WHAT YOU NEED TO DO> Print the records below verbatim.
(Beginning of GIVEN DATA)
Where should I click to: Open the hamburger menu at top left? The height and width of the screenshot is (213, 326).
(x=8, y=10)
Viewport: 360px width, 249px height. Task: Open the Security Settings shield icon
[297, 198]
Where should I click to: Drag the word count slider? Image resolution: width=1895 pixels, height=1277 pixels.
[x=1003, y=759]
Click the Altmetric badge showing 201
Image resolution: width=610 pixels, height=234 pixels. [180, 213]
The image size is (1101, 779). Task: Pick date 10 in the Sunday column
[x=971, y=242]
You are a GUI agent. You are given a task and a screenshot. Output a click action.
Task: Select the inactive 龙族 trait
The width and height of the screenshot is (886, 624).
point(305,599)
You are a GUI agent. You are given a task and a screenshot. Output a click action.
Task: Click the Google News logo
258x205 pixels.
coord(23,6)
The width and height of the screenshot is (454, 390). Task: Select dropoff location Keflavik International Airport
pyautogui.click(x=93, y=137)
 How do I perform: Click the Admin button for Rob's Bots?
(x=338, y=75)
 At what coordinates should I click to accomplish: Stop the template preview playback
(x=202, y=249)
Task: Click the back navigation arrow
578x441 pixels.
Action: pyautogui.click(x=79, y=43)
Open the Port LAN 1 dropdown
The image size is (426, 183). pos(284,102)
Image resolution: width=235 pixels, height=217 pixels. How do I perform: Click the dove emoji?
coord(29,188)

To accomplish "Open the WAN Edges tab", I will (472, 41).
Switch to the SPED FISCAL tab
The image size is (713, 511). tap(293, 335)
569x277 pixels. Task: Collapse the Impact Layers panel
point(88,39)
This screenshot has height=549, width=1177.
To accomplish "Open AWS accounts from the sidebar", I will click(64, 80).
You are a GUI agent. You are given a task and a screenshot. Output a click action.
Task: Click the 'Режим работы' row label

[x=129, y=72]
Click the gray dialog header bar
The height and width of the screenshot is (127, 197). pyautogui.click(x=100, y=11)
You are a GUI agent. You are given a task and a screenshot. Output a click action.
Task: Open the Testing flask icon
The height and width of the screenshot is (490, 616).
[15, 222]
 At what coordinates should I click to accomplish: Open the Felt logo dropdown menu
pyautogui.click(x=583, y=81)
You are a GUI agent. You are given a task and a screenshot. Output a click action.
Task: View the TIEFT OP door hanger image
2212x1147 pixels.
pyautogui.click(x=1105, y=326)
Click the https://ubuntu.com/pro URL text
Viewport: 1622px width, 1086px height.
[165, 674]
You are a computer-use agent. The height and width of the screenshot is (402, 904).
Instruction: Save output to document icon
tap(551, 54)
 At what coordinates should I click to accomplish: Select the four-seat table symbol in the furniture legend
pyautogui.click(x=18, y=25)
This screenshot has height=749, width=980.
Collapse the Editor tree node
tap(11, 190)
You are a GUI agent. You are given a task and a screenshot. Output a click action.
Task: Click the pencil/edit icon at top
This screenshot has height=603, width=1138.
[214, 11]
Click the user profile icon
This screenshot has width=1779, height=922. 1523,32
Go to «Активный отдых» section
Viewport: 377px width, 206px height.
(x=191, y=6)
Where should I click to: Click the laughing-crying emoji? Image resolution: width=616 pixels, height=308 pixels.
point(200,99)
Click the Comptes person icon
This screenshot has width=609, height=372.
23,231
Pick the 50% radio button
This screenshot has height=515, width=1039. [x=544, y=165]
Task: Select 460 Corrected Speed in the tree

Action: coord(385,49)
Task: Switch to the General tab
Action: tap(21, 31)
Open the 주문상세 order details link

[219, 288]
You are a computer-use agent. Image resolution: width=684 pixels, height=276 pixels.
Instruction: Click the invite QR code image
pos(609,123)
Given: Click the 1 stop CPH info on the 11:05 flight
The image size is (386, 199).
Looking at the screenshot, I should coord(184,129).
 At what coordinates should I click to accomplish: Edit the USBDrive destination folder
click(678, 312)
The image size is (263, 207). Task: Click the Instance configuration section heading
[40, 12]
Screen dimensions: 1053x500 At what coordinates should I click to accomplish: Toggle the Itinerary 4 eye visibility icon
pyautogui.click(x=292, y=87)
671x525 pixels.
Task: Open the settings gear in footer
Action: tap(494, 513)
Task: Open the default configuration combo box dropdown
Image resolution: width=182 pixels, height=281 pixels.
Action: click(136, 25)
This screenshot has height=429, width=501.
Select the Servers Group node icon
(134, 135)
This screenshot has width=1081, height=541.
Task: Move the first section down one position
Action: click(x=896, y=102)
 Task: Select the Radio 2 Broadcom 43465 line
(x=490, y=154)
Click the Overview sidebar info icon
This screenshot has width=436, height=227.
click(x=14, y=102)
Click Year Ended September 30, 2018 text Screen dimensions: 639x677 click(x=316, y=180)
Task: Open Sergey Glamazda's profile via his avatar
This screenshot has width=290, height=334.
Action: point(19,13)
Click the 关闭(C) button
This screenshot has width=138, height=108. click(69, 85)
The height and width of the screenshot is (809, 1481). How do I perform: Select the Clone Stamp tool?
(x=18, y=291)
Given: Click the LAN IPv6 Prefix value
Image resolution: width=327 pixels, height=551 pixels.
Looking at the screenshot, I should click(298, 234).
(End of GIVEN DATA)
ANSWER TO THIS EXERCISE>
Where should I click to: Open the hamburger menu at top left? The height and width of the screenshot is (213, 326).
(x=8, y=10)
Viewport: 360px width, 249px height. Task: Open the Security Settings shield icon
[297, 198]
Where should I click to: Drag the word count slider? Image resolution: width=1895 pixels, height=1277 pixels.
[x=1003, y=759]
Click the Altmetric badge showing 201
Image resolution: width=610 pixels, height=234 pixels. [180, 213]
The image size is (1101, 779). Task: Pick date 10 in the Sunday column
[x=971, y=242]
You are a GUI agent. You are given a task and a screenshot. Output a click action.
Task: Select the inactive 龙族 trait
The width and height of the screenshot is (886, 624).
point(305,599)
You are a GUI agent. You are given a task and a screenshot. Output a click action.
Task: Click the Google News logo
258x205 pixels.
coord(23,6)
The width and height of the screenshot is (454, 390). Task: Select dropoff location Keflavik International Airport
pyautogui.click(x=93, y=137)
 How do I perform: Click the Admin button for Rob's Bots?
(x=338, y=75)
 At what coordinates should I click to accomplish: Stop the template preview playback
(x=202, y=249)
Task: Click the back navigation arrow
578x441 pixels.
Action: pyautogui.click(x=79, y=43)
Open the Port LAN 1 dropdown
The image size is (426, 183). pos(284,102)
Image resolution: width=235 pixels, height=217 pixels. How do I perform: Click the dove emoji?
coord(29,188)

To accomplish "Open the WAN Edges tab", I will (472, 41).
Switch to the SPED FISCAL tab
The image size is (713, 511). tap(293, 335)
569x277 pixels. Task: Collapse the Impact Layers panel
point(88,39)
This screenshot has height=549, width=1177.
To accomplish "Open AWS accounts from the sidebar", I will click(64, 80).
You are a GUI agent. You are given a task and a screenshot. Output a click action.
Task: Click the 'Режим работы' row label

[x=129, y=72]
Click the gray dialog header bar
The height and width of the screenshot is (127, 197). pyautogui.click(x=100, y=11)
You are a GUI agent. You are given a task and a screenshot. Output a click action.
Task: Open the Testing flask icon
The height and width of the screenshot is (490, 616).
[15, 222]
 At what coordinates should I click to accomplish: Open the Felt logo dropdown menu
pyautogui.click(x=583, y=81)
You are a GUI agent. You are given a task and a screenshot. Output a click action.
Task: View the TIEFT OP door hanger image
2212x1147 pixels.
pyautogui.click(x=1105, y=326)
Click the https://ubuntu.com/pro URL text
Viewport: 1622px width, 1086px height.
[165, 674]
You are a computer-use agent. The height and width of the screenshot is (402, 904).
Instruction: Save output to document icon
tap(551, 54)
 At what coordinates should I click to accomplish: Select the four-seat table symbol in the furniture legend
pyautogui.click(x=18, y=25)
This screenshot has height=749, width=980.
Collapse the Editor tree node
tap(11, 190)
You are a GUI agent. You are given a task and a screenshot. Output a click action.
Task: Click the pencil/edit icon at top
This screenshot has height=603, width=1138.
[214, 11]
Click the user profile icon
This screenshot has width=1779, height=922. 1523,32
Go to «Активный отдых» section
Viewport: 377px width, 206px height.
(x=191, y=6)
Where should I click to: Click the laughing-crying emoji? Image resolution: width=616 pixels, height=308 pixels.
point(200,99)
Click the Comptes person icon
This screenshot has width=609, height=372.
23,231
Pick the 50% radio button
This screenshot has height=515, width=1039. [x=544, y=165]
Task: Select 460 Corrected Speed in the tree

Action: coord(385,49)
Task: Switch to the General tab
Action: tap(21, 31)
Open the 주문상세 order details link

[219, 288]
You are a computer-use agent. Image resolution: width=684 pixels, height=276 pixels.
Instruction: Click the invite QR code image
pos(609,123)
Given: Click the 1 stop CPH info on the 11:05 flight
The image size is (386, 199).
Looking at the screenshot, I should coord(184,129).
 At what coordinates should I click to accomplish: Edit the USBDrive destination folder
click(678, 312)
The image size is (263, 207). Task: Click the Instance configuration section heading
[40, 12]
Screen dimensions: 1053x500 At what coordinates should I click to accomplish: Toggle the Itinerary 4 eye visibility icon
pyautogui.click(x=292, y=87)
671x525 pixels.
Task: Open the settings gear in footer
Action: tap(494, 513)
Task: Open the default configuration combo box dropdown
Image resolution: width=182 pixels, height=281 pixels.
Action: click(136, 25)
This screenshot has height=429, width=501.
Select the Servers Group node icon
(134, 135)
This screenshot has width=1081, height=541.
Task: Move the first section down one position
Action: click(x=896, y=102)
 Task: Select the Radio 2 Broadcom 43465 line
(x=490, y=154)
Click the Overview sidebar info icon
This screenshot has width=436, height=227.
click(x=14, y=102)
Click Year Ended September 30, 2018 text Screen dimensions: 639x677 click(x=316, y=180)
Task: Open Sergey Glamazda's profile via his avatar
This screenshot has width=290, height=334.
Action: point(19,13)
Click the 关闭(C) button
This screenshot has width=138, height=108. click(69, 85)
The height and width of the screenshot is (809, 1481). How do I perform: Select the Clone Stamp tool?
(x=18, y=291)
Given: Click the LAN IPv6 Prefix value
Image resolution: width=327 pixels, height=551 pixels.
Looking at the screenshot, I should click(298, 234).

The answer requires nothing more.